*Your task*.
In the items below, format everything from the line containing "Given: Delete the Sofa project via trash icon" down to the line containing "tap(222, 82)" as a Markdown table with the columns Row and Line. Number each line in order and leave out blank lines.

Dataset excerpt:
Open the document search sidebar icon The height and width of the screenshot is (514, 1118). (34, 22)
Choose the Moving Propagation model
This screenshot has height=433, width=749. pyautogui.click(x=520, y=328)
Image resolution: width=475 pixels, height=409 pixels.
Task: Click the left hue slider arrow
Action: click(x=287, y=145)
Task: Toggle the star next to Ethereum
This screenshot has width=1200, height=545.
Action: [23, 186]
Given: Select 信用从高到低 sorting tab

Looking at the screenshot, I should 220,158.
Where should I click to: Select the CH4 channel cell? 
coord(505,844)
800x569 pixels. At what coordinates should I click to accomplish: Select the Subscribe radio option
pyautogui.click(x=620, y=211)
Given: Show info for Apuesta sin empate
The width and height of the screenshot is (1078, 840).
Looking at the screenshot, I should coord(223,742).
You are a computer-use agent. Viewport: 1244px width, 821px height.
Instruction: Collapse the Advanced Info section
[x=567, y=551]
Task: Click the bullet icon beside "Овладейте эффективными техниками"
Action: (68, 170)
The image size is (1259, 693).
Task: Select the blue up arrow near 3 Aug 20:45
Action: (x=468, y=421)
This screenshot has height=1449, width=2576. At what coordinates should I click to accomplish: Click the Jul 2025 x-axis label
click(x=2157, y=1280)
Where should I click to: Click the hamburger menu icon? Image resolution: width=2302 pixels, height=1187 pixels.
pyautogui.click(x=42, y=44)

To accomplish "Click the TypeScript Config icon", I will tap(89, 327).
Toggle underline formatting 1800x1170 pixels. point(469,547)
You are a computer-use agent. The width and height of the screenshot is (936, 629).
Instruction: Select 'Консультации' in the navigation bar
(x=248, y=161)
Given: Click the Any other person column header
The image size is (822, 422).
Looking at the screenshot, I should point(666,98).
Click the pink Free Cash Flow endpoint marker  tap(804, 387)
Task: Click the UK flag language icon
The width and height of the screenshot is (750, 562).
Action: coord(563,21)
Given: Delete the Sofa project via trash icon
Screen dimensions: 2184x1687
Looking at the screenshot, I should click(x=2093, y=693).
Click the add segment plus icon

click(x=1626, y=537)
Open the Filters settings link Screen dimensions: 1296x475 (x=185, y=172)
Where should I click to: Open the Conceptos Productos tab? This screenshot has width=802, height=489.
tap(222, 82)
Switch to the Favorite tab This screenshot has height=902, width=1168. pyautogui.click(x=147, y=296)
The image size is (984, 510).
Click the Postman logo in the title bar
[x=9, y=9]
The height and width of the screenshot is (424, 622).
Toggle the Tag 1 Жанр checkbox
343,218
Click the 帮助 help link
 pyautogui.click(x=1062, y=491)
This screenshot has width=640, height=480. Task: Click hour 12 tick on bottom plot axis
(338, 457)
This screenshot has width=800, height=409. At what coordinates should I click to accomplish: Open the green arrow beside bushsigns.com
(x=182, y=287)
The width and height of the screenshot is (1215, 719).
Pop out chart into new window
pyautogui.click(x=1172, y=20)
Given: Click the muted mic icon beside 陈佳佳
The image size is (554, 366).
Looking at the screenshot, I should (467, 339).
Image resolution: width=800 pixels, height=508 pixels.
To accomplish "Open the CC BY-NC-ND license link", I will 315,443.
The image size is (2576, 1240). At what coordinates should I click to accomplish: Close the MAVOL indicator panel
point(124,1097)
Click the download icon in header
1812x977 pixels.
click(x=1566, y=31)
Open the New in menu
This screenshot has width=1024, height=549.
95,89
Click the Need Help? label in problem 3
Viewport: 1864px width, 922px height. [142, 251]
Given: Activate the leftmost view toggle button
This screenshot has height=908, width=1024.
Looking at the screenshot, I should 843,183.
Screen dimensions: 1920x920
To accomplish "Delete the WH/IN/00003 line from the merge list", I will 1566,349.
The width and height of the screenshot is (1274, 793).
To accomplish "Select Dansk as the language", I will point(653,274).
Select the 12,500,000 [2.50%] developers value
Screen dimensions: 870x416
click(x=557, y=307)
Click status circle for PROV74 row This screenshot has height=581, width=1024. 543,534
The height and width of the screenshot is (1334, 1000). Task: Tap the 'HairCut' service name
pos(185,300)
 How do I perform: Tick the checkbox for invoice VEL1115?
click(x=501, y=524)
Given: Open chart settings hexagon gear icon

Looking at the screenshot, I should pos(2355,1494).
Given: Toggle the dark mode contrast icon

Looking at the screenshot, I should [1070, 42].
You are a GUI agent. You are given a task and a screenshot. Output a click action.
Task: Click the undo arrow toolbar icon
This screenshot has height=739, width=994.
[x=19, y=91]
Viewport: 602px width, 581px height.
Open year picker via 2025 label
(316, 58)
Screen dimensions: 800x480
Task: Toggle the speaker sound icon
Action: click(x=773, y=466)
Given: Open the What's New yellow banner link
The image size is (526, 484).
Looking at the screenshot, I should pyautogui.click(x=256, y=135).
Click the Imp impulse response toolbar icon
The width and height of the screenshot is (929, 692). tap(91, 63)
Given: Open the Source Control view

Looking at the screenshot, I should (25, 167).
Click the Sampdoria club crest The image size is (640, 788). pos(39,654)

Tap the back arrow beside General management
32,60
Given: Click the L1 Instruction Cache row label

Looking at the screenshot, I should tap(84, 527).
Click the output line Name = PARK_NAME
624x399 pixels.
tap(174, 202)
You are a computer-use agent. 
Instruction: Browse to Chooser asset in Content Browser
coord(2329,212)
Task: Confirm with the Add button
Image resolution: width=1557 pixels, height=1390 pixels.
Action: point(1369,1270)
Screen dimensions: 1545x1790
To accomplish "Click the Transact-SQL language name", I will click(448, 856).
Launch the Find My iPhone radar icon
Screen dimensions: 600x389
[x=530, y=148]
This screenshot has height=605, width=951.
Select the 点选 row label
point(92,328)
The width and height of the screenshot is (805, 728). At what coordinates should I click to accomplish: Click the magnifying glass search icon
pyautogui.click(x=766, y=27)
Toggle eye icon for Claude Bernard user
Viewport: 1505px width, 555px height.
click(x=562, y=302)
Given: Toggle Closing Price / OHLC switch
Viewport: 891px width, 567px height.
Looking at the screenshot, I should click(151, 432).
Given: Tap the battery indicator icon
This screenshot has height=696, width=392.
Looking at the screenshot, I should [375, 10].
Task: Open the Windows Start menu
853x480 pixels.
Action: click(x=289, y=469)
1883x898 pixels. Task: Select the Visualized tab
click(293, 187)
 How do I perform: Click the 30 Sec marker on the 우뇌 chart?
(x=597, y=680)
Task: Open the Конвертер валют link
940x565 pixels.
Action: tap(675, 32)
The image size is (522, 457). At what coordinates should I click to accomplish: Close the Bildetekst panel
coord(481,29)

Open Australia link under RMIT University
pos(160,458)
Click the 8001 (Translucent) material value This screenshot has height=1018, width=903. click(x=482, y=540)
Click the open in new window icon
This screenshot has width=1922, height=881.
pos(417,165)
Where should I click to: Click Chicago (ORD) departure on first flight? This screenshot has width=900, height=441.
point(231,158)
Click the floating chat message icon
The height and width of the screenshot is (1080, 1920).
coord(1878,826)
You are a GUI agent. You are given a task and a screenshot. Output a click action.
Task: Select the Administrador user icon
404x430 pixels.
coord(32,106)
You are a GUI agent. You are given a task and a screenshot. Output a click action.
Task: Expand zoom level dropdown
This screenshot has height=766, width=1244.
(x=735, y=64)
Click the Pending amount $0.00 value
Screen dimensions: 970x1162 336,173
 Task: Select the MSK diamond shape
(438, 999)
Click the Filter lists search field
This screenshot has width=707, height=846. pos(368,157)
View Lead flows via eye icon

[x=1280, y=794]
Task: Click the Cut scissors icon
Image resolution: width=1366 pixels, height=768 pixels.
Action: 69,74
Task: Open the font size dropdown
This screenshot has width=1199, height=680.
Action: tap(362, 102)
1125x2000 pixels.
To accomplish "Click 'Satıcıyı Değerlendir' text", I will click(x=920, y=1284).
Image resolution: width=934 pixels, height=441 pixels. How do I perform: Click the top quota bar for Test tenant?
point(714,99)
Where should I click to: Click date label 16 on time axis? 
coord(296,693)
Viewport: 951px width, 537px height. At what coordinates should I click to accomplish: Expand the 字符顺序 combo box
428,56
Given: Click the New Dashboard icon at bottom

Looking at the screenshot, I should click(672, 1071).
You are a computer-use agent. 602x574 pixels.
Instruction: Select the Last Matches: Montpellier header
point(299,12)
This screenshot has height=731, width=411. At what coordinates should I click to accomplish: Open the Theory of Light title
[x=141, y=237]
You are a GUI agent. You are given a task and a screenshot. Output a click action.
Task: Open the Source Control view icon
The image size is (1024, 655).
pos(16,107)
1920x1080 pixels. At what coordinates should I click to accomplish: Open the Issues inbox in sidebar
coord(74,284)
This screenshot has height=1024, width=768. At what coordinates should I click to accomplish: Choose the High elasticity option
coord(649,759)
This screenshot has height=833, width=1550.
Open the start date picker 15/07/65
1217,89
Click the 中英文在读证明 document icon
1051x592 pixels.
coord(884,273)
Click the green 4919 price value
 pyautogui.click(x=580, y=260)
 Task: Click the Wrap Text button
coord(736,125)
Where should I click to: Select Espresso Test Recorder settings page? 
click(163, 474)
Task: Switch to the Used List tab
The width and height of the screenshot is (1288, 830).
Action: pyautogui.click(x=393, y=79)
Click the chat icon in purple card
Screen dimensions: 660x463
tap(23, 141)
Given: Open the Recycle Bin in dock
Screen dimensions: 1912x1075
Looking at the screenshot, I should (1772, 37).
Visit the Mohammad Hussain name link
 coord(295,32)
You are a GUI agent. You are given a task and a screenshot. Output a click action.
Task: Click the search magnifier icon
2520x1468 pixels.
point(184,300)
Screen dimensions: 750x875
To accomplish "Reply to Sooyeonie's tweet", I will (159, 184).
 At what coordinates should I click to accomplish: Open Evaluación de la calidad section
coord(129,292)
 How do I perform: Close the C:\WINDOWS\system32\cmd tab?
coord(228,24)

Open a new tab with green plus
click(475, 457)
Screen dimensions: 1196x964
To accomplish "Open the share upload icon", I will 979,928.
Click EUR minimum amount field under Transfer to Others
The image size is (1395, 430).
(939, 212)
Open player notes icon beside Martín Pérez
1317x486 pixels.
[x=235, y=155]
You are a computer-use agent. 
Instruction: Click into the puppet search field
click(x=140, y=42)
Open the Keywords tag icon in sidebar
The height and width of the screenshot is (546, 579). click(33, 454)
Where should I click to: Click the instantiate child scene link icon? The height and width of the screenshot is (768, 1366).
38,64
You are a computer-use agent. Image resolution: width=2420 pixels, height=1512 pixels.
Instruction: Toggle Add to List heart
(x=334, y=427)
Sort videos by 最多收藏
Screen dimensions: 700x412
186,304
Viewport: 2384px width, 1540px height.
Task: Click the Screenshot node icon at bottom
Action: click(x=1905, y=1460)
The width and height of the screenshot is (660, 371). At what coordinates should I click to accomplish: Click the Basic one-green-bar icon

*Written solution*.
| Row | Line |
|---|---|
| 1 | Given: Delete the Sofa project via trash icon |
| 2 | Screen dimensions: 2184x1687 |
| 3 | Looking at the screenshot, I should click(x=2093, y=693). |
| 4 | Click the add segment plus icon |
| 5 | click(x=1626, y=537) |
| 6 | Open the Filters settings link Screen dimensions: 1296x475 (x=185, y=172) |
| 7 | Where should I click to: Open the Conceptos Productos tab? This screenshot has width=802, height=489. |
| 8 | tap(222, 82) |